***** Input *****
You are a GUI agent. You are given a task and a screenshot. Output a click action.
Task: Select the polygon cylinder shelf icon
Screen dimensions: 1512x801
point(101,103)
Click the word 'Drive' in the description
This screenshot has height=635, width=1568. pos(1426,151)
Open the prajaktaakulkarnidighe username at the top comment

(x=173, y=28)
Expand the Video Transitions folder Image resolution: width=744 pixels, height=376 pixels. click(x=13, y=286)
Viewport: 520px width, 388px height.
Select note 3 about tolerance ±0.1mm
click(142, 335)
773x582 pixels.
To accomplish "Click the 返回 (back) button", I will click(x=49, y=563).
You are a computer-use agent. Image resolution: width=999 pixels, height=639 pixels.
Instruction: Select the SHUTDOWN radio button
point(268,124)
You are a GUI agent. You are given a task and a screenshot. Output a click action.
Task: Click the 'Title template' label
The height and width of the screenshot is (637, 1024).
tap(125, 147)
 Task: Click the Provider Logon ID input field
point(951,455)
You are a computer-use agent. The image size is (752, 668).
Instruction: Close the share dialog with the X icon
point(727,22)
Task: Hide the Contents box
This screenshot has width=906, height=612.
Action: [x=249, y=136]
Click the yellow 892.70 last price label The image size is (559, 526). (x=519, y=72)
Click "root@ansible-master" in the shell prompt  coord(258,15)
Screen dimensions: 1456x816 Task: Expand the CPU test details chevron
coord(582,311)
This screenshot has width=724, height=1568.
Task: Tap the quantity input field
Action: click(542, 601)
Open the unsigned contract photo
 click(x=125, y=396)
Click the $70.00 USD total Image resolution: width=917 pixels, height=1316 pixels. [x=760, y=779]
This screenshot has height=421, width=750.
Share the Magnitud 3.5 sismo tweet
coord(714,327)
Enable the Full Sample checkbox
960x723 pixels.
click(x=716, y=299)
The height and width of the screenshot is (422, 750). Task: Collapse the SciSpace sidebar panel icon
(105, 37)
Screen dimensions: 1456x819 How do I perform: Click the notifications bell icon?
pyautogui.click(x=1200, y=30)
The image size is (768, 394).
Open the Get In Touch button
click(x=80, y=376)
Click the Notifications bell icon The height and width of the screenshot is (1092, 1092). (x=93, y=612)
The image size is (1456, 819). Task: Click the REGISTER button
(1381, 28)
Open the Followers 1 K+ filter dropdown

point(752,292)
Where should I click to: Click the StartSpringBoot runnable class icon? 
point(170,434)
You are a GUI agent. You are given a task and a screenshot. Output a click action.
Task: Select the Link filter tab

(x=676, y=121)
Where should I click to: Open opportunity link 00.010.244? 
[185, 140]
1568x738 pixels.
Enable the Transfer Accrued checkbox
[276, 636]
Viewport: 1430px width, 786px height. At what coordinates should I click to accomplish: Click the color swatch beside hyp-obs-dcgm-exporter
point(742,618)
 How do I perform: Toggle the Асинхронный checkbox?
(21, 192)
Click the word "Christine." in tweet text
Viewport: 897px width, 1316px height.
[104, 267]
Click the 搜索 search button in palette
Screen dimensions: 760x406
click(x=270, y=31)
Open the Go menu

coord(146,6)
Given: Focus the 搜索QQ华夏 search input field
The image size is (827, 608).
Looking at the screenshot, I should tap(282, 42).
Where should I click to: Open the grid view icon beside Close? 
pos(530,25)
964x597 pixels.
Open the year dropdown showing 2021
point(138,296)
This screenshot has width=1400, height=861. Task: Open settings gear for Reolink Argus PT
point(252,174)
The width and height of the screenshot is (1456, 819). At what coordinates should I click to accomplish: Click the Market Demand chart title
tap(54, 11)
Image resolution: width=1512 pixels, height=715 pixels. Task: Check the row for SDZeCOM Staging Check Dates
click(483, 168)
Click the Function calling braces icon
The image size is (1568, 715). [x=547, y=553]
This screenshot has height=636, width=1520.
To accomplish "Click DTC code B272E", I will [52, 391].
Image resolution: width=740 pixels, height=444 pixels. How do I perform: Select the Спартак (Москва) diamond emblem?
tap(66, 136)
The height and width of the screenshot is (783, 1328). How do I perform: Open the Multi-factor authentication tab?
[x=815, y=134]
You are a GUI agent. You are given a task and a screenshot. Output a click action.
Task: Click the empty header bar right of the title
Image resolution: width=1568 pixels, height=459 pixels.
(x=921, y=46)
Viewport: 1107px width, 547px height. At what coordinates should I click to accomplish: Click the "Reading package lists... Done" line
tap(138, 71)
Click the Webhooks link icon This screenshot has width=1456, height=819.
*****
# What you are asked to do
Rewrite all of the data above as a numbered list, one line per item, and leave out the blank lines.

# Answer to this exercise
1. You are a GUI agent. You are given a task and a screenshot. Output a click action.
2. Task: Select the polygon cylinder shelf icon
3. Screen dimensions: 1512x801
4. point(101,103)
5. Click the word 'Drive' in the description
6. This screenshot has height=635, width=1568. pos(1426,151)
7. Open the prajaktaakulkarnidighe username at the top comment
8. (x=173, y=28)
9. Expand the Video Transitions folder Image resolution: width=744 pixels, height=376 pixels. click(x=13, y=286)
10. Viewport: 520px width, 388px height.
11. Select note 3 about tolerance ±0.1mm
12. click(142, 335)
13. 773x582 pixels.
14. To accomplish "Click the 返回 (back) button", I will click(x=49, y=563).
15. You are a computer-use agent. Image resolution: width=999 pixels, height=639 pixels.
16. Instruction: Select the SHUTDOWN radio button
17. point(268,124)
18. You are a GUI agent. You are given a task and a screenshot. Output a click action.
19. Task: Click the 'Title template' label
20. The height and width of the screenshot is (637, 1024).
21. tap(125, 147)
22.  Task: Click the Provider Logon ID input field
23. point(951,455)
24. You are a computer-use agent. The image size is (752, 668).
25. Instruction: Close the share dialog with the X icon
26. point(727,22)
27. Task: Hide the Contents box
28. This screenshot has width=906, height=612.
29. Action: [x=249, y=136]
30. Click the yellow 892.70 last price label The image size is (559, 526). (x=519, y=72)
31. Click "root@ansible-master" in the shell prompt  coord(258,15)
32. Screen dimensions: 1456x816 Task: Expand the CPU test details chevron
33. coord(582,311)
34. This screenshot has width=724, height=1568.
35. Task: Tap the quantity input field
36. Action: click(542, 601)
37. Open the unsigned contract photo
38.  click(x=125, y=396)
39. Click the $70.00 USD total Image resolution: width=917 pixels, height=1316 pixels. [x=760, y=779]
40. This screenshot has height=421, width=750.
41. Share the Magnitud 3.5 sismo tweet
42. coord(714,327)
43. Enable the Full Sample checkbox
44. 960x723 pixels.
45. click(x=716, y=299)
46. The height and width of the screenshot is (422, 750). Task: Collapse the SciSpace sidebar panel icon
47. (105, 37)
48. Screen dimensions: 1456x819 How do I perform: Click the notifications bell icon?
49. pyautogui.click(x=1200, y=30)
50. The image size is (768, 394).
51. Open the Get In Touch button
52. click(x=80, y=376)
53. Click the Notifications bell icon The height and width of the screenshot is (1092, 1092). (x=93, y=612)
54. The image size is (1456, 819). Task: Click the REGISTER button
55. (1381, 28)
56. Open the Followers 1 K+ filter dropdown
57. point(752,292)
58. Where should I click to: Click the StartSpringBoot runnable class icon? 
59. point(170,434)
60. You are a GUI agent. You are given a task and a screenshot. Output a click action.
61. Task: Select the Link filter tab
62. (x=676, y=121)
63. Where should I click to: Open opportunity link 00.010.244? 
64. [185, 140]
65. 1568x738 pixels.
66. Enable the Transfer Accrued checkbox
67. [276, 636]
68. Viewport: 1430px width, 786px height. At what coordinates should I click to accomplish: Click the color swatch beside hyp-obs-dcgm-exporter
69. point(742,618)
70.  How do I perform: Toggle the Асинхронный checkbox?
71. (21, 192)
72. Click the word "Christine." in tweet text
73. Viewport: 897px width, 1316px height.
74. [104, 267]
75. Click the 搜索 search button in palette
76. Screen dimensions: 760x406
77. click(x=270, y=31)
78. Open the Go menu
79. coord(146,6)
80. Given: Focus the 搜索QQ华夏 search input field
81. The image size is (827, 608).
82. Looking at the screenshot, I should tap(282, 42).
83. Where should I click to: Open the grid view icon beside Close? 
84. pos(530,25)
85. 964x597 pixels.
86. Open the year dropdown showing 2021
87. point(138,296)
88. This screenshot has width=1400, height=861. Task: Open settings gear for Reolink Argus PT
89. point(252,174)
90. The width and height of the screenshot is (1456, 819). At what coordinates should I click to accomplish: Click the Market Demand chart title
91. tap(54, 11)
92. Image resolution: width=1512 pixels, height=715 pixels. Task: Check the row for SDZeCOM Staging Check Dates
93. click(483, 168)
94. Click the Function calling braces icon
95. The image size is (1568, 715). [x=547, y=553]
96. This screenshot has height=636, width=1520.
97. To accomplish "Click DTC code B272E", I will [52, 391].
98. Image resolution: width=740 pixels, height=444 pixels. How do I perform: Select the Спартак (Москва) diamond emblem?
99. tap(66, 136)
100. The height and width of the screenshot is (783, 1328). How do I perform: Open the Multi-factor authentication tab?
101. [x=815, y=134]
102. You are a GUI agent. You are given a task and a screenshot. Output a click action.
103. Task: Click the empty header bar right of the title
104. Image resolution: width=1568 pixels, height=459 pixels.
105. (x=921, y=46)
106. Viewport: 1107px width, 547px height. At what coordinates should I click to accomplish: Click the "Reading package lists... Done" line
107. tap(138, 71)
108. Click the Webhooks link icon This screenshot has width=1456, height=819.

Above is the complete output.